- **What to do**
A) Answer these questions about the published-work text, one line each:
(i) Which three pandemic-era adaptations does the accessibility article suggest educators adapt?
(ii) To whom are LGBTQ+ health care professionals compared in "Incongruous Identities"?
(iii) What workplace environmental characteristics does that paper list?
B) Do these statements agree with the published-work text? Answer yes or no for each, quoting the words that decide it.
(i) The accessibility article holds that accessible strategies help only disabled and chronically ill students.
(ii) "Incongruous Identities" notes that LGBTQ+ health care professionals often report higher stress.
(iii) The "Incongruous Identities" paper calls for additional research.
C) Can you carry the published-work text further, picking up after its last sentence?

- **Reading passage**
######

Published Work
Accessibility in Higher Education
In this commentary article, I discuss common barriers to creating and sustaining accessible learning environments in higher education and suggest key facilitators of equal educational opportunity. While accessibility in higher education often focuses on disabled and chronically ill students, many accessible strategies prove beneficial for other historically marginalized groups such as LGBTQI+, women, care-giving, and wage-earning learners. Educators can encourage equitable classroom environments by adapting several key components of the adaptations made during the peak of the COVID-19 pandemic, namely flexible course modality, hybrid student support, and virtual opportunities for student engagement.
Professional Identity and Health
My current research investigates the relationship between socially-constructed identity and health experiences and outcomes. In "Incongruous Identities: Mental Distress and Burnout Disparities in LGBTQ+ Health Care Professional Populations", I theorize why LGBTQ+ health care professionals often report higher levels of stress compared to their cisgender, heterosexual, endosex counterparts. This paper calls for additional research to explain multiply-marginalized identities in relation to workplace environmental characteristics, such as discriminatory policies, interpersonal bias, and public misperception.

######

- **Data for review**
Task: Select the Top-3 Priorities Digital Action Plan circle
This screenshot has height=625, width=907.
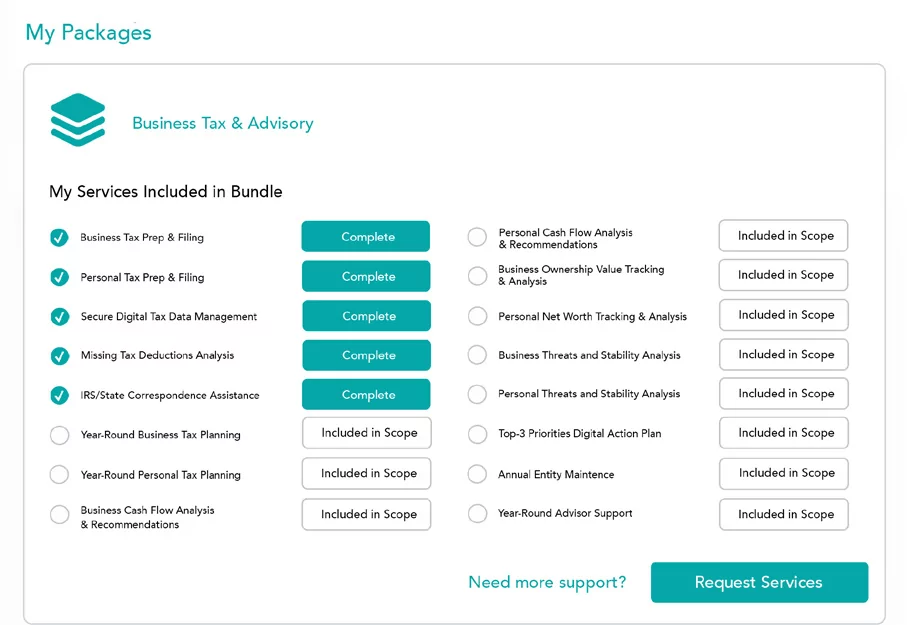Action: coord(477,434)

######

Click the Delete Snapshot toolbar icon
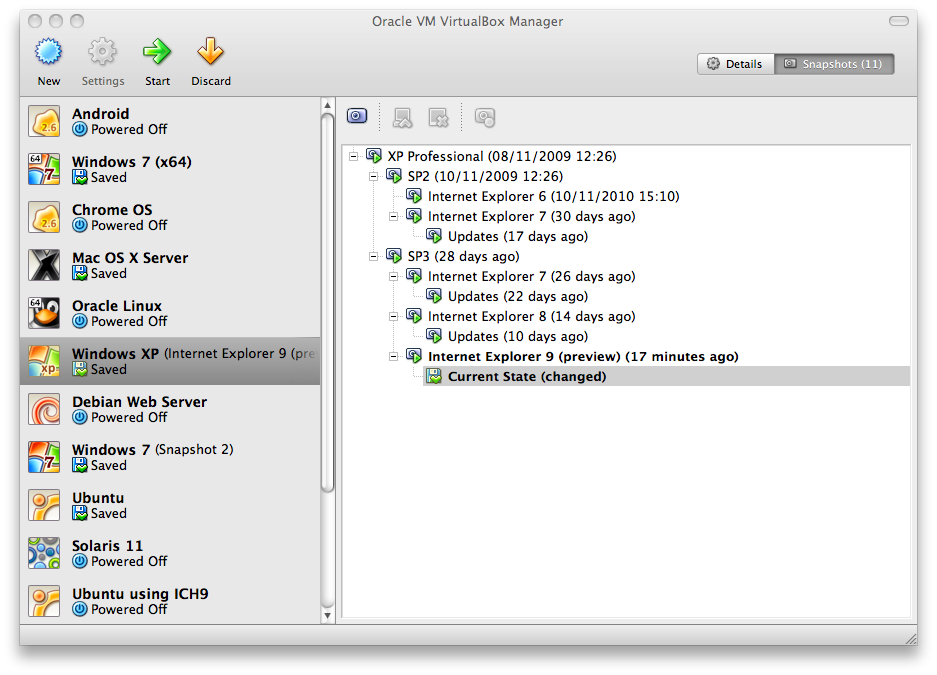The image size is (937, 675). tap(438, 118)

######

- **Answers by task**
A)
(i) Flexible course modality, hybrid student support, and virtual opportunities for student engagement.
(ii) Their cisgender, heterosexual, endosex counterparts.
(iii) Discriminatory policies, interpersonal bias, and public misperception.

B)
(i) No: "many accessible strategies prove beneficial for other historically marginalized groups such as LGBTQI+, women, care-giving, and wage-earning learners."
(ii) Yes: "LGBTQ+ health care professionals often report higher levels of stress compared to their cisgender, heterosexual, endosex counterparts."
(iii) Yes: "This paper calls for additional research to explain multiply-marginalized identities in relation to workplace environmental characteristics."

C)
Interventions for Psychological Wellness
"Preliminary evaluation of an acceptance and commitment therapy group for transgender and gender expansive adults" investigates the effectiveness and utility of structured acceptance and commitment therapy for transgender and gender expansive adults. We discuss the specific needs of transgender and gender expansive people within sociocultural contexts that construct transphobic and cisnormative environments. Psychotherapy continues to adapt to the needs and desires of transgender and gender expansive people to improve depression and psychological inflexibility. https://psycnet.apa.org/record/2023-95269-001?doi=1
Transgender Care
"Transgender Inclusive and Specific Health Care" explains the importance of differentiating between inclusive and specific efforts regarding the transgender population in health care settings. This article is most concerned with political measures to address, mitigate, and prevent the mistreatment of transgender people in health care. The targeting of transgender people in the United States has increased in the past several years, illustrating the importance of protective policies that both address the specific needs of the transgender community and also include transgender people in needs that are not specifically related to transgender identities.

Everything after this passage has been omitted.